On the other hand, object storage allows you to access data via remote, high-latency environments, where a chatty, low-level file interface would perform poorly. In his view, the modern enterprise needs both file and object storage, which is what Gluster 3.3 now delivers. Having both also enables an easier migration to the cloud for enterprise applications.

“Enterprise developers and admins don’t want to rewrite their entire storage layer just to create cloud and mobile apps,” Walker said. “We want to allow them continue to use the file interface and let remote devices and web applications access the same data via the object interface.”

Scalability

Gluster 3.3 also provides improvements that make the system more resilient and scalable. Among those improvements are a series of self-healing additions including something known as granular healing. Walker explained that with granular healing, the self-heal process goes block by block on each file to be healed to determine which parts of the file to heal.

“Before this release, you risked service outages while your large, multi-GB VM image recovered from a failure,” Walker said. “In those bad old days, the entire VM would be locked while a self-heal took place. No more.”

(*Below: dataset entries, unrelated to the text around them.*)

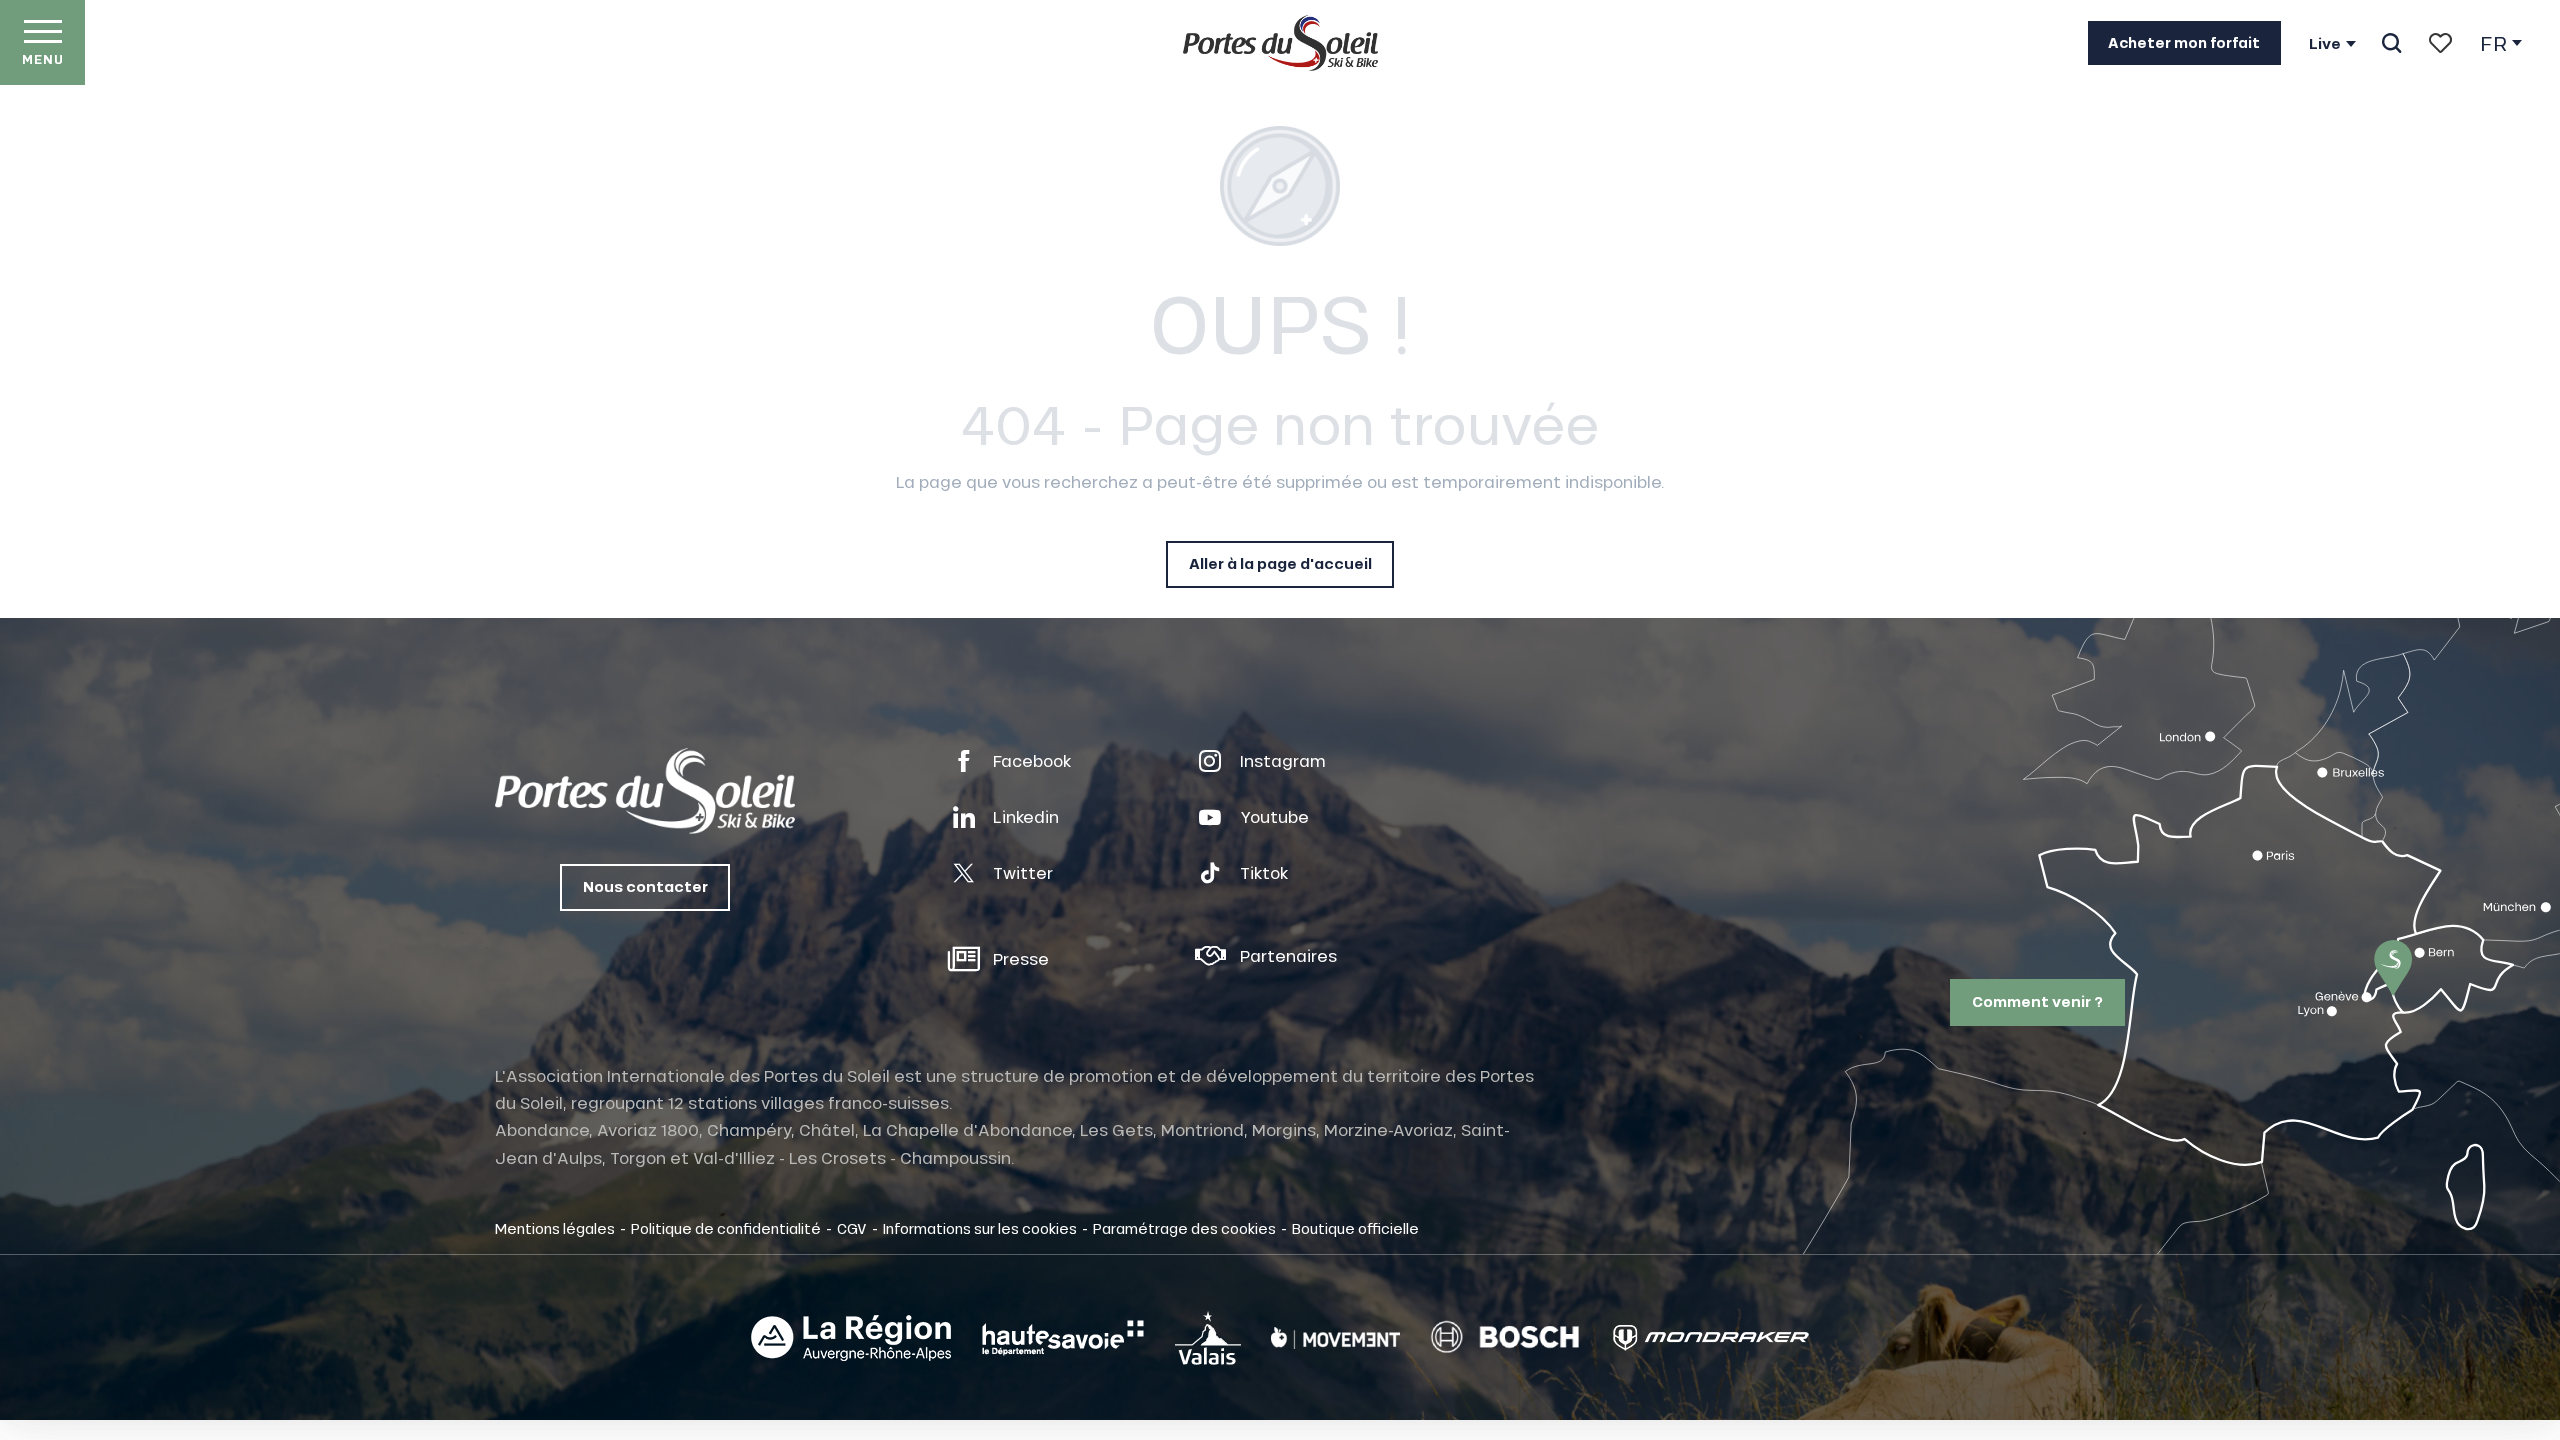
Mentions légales (555, 1228)
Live (2325, 44)
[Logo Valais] (1208, 1337)
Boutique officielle (1355, 1228)
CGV (852, 1228)
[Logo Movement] (1335, 1338)
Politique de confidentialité (726, 1228)
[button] (2391, 43)
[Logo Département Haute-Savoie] (1063, 1338)
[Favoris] (2440, 43)
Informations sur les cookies (980, 1228)
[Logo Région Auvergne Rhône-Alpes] (851, 1338)
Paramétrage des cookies (1184, 1228)
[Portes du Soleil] (1280, 43)
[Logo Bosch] (1505, 1337)
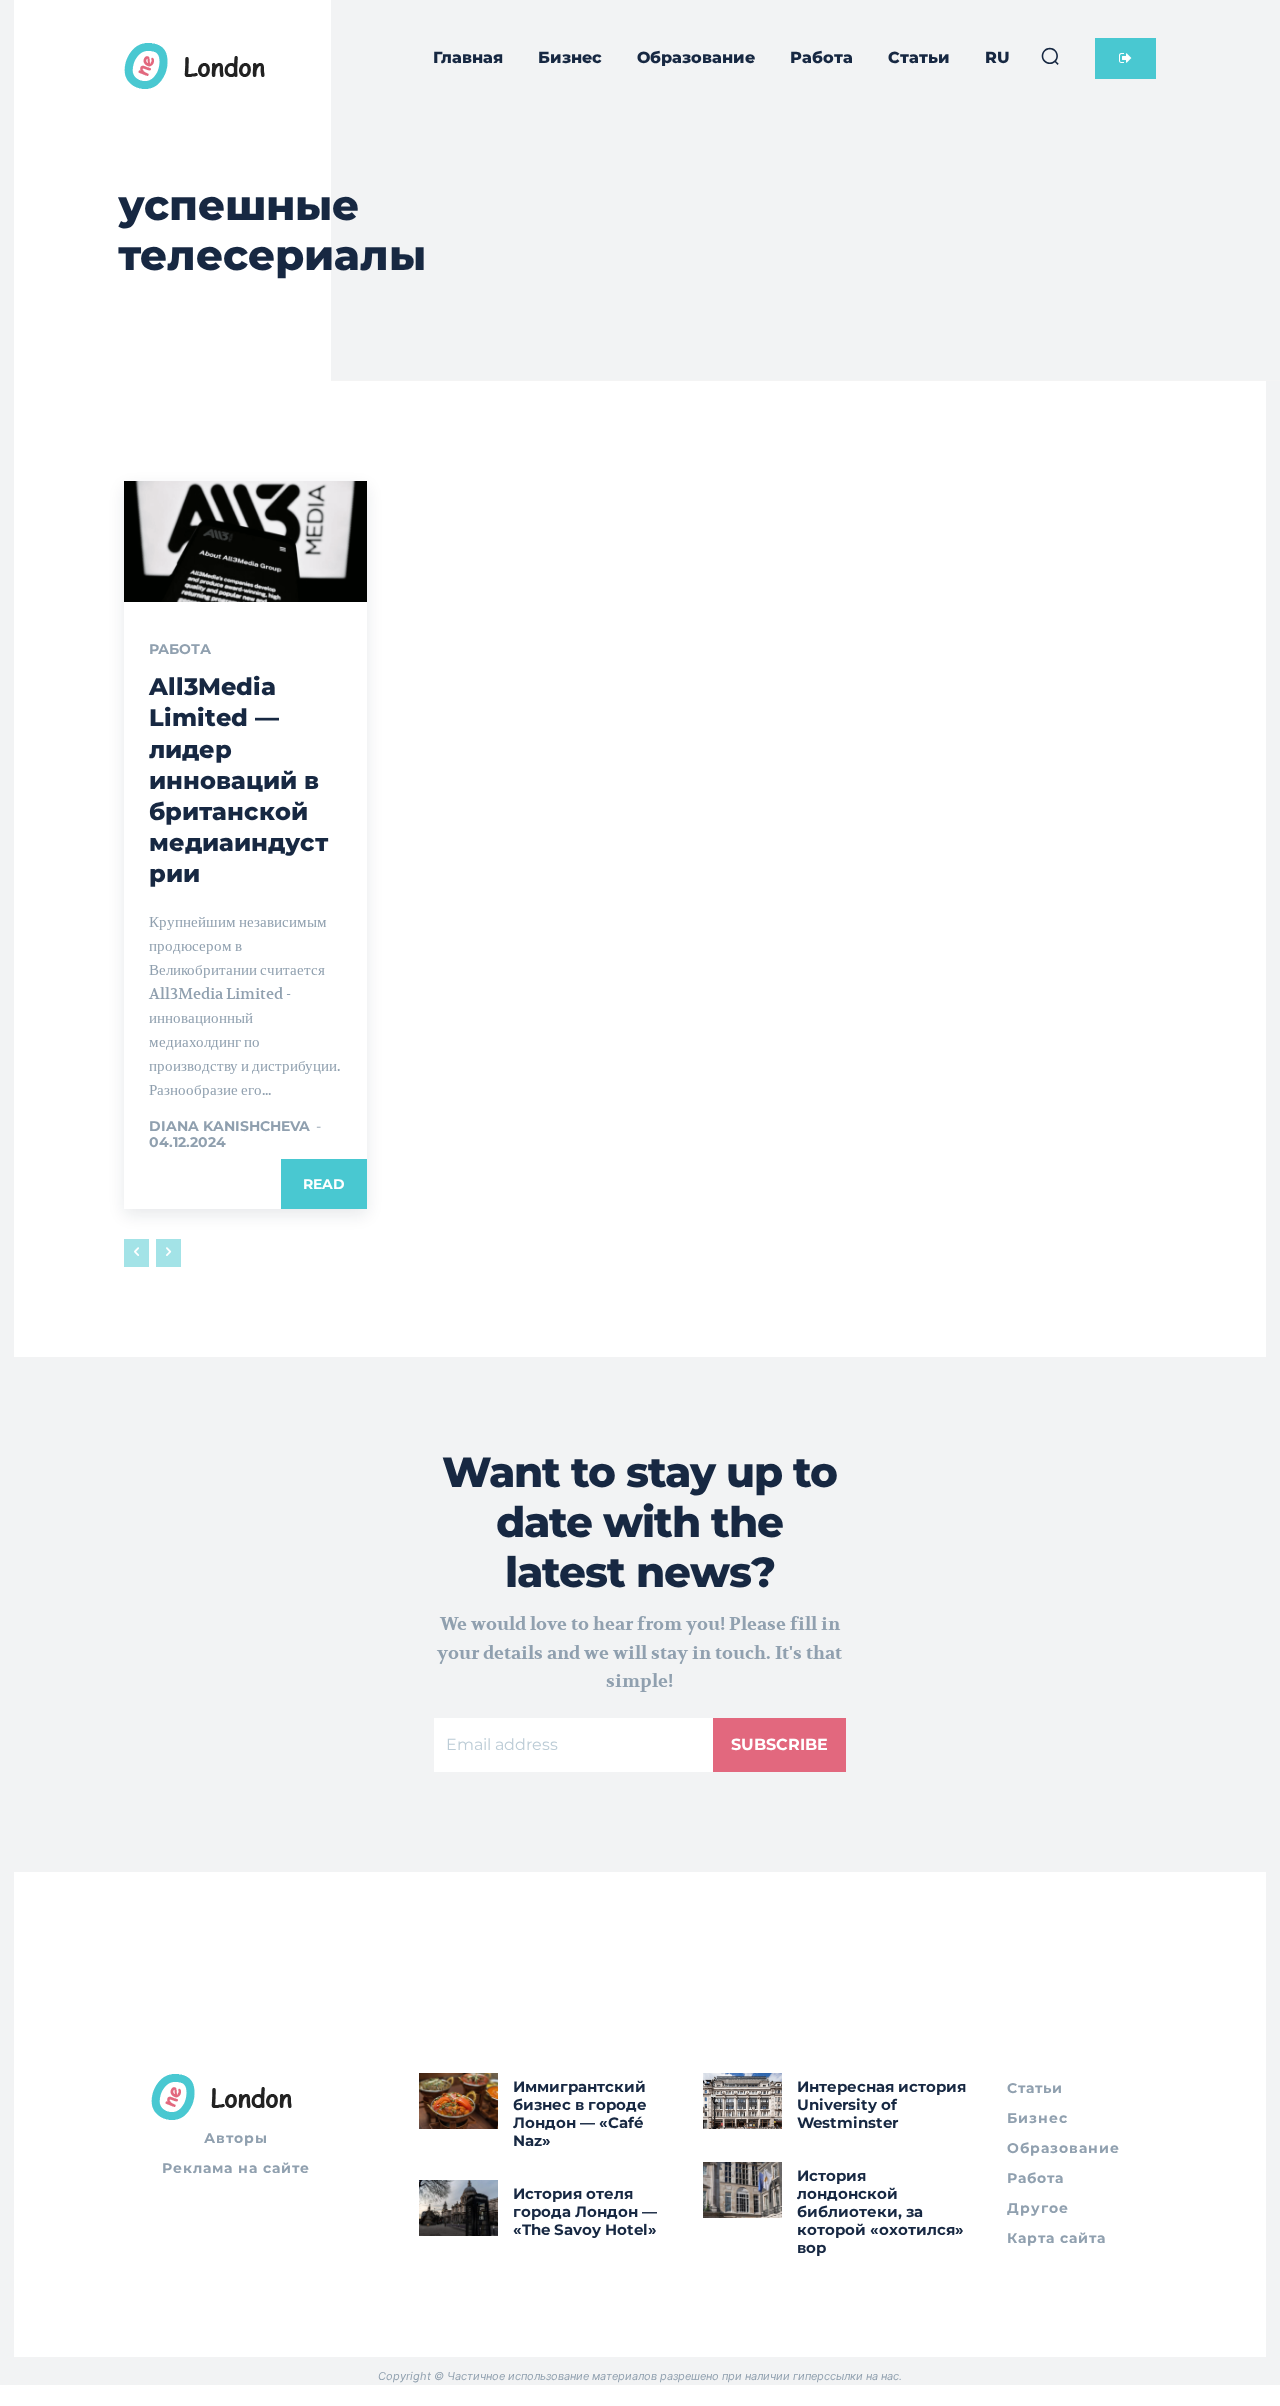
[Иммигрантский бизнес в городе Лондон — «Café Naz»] (458, 2100)
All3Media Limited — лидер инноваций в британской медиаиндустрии (238, 780)
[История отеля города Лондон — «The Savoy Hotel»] (458, 2207)
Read (324, 1184)
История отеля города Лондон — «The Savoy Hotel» (585, 2211)
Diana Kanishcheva (229, 1126)
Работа (180, 649)
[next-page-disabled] (168, 1253)
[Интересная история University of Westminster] (742, 2100)
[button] (1050, 56)
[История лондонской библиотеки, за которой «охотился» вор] (742, 2189)
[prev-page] (136, 1253)
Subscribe (779, 1744)
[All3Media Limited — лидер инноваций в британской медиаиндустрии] (245, 542)
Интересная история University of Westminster (881, 2104)
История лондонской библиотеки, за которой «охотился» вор (880, 2211)
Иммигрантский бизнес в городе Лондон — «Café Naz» (580, 2113)
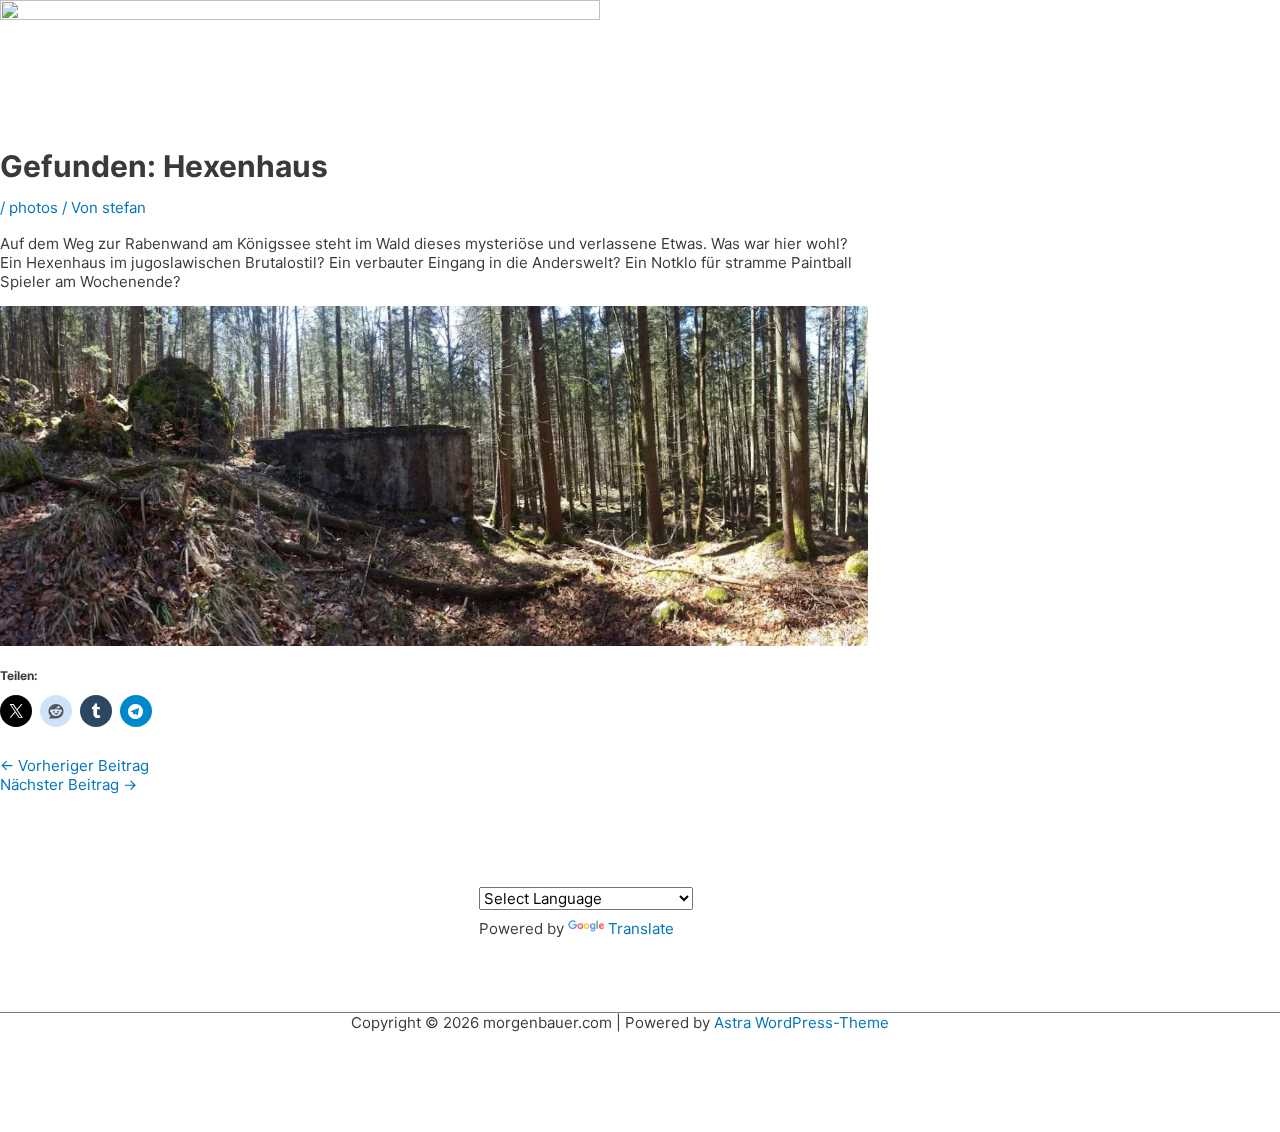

The Gluster 3.3 release also has server-side and proactive healing. Walker explained that in proactive self-healing, when a file is modified, each server remembers the list of pending files for a recovered node. The recovered node queries other servers for what must be healed, and then copies over good files.

“Proactive self-heal is implemented by remembering pending operations via use of symlinks to the to-be-healed files. In a synchronous replication volume, each replicated server keeps a list of symlinks in case one or more nodes goes down. The healing process, once the recovered nodes establishes what needs to be healed, is actually quite interesting. The healing process is performed with what is effectively a ghost client, operating on the server, accessing the N+1 synchronously replicated server nodes.

“Previously, for self-heal of replicated volumes to work, there needed to be an actual GlusterFS client mounting the filesystem and kicking off the self-heal process,” Walker commented. “In order to achieve smarter, proactive self-healing, we created server-side self-healing that mimics the use of a GlusterFS client.”

Next Steps For Gluster

Now that Gluster 3.3 is generally available, the Gluster community is looking at a six-month release cycle. The release cycle will be accompanied by community developer/design events, with the first developer summit the week of July 9 in the Bay Area.

Over the course of the Gluster 3.3 development period, Red Hat acquired Gluster for $136 million. GlusterFS is now the cornerstone of the Red Hat Storage solution. Red Hat Storage 2.0 was last updated in April of this year.

As part Red Hat, Gluster as a community has also gone from an open core approach to an open source one.

While Red Hat Storage is based on the core open source Gluster project, it’s not entirely clear when the final Gluster 3.3 release will be reflected in a generally available product from Red Hat.

“We made a decision that Gluster would aim to be the Linux of distributed storage and become the standard for unstructured data,” Walker said. “To do that, we must always take into account the best interests of the community at Gluster.org.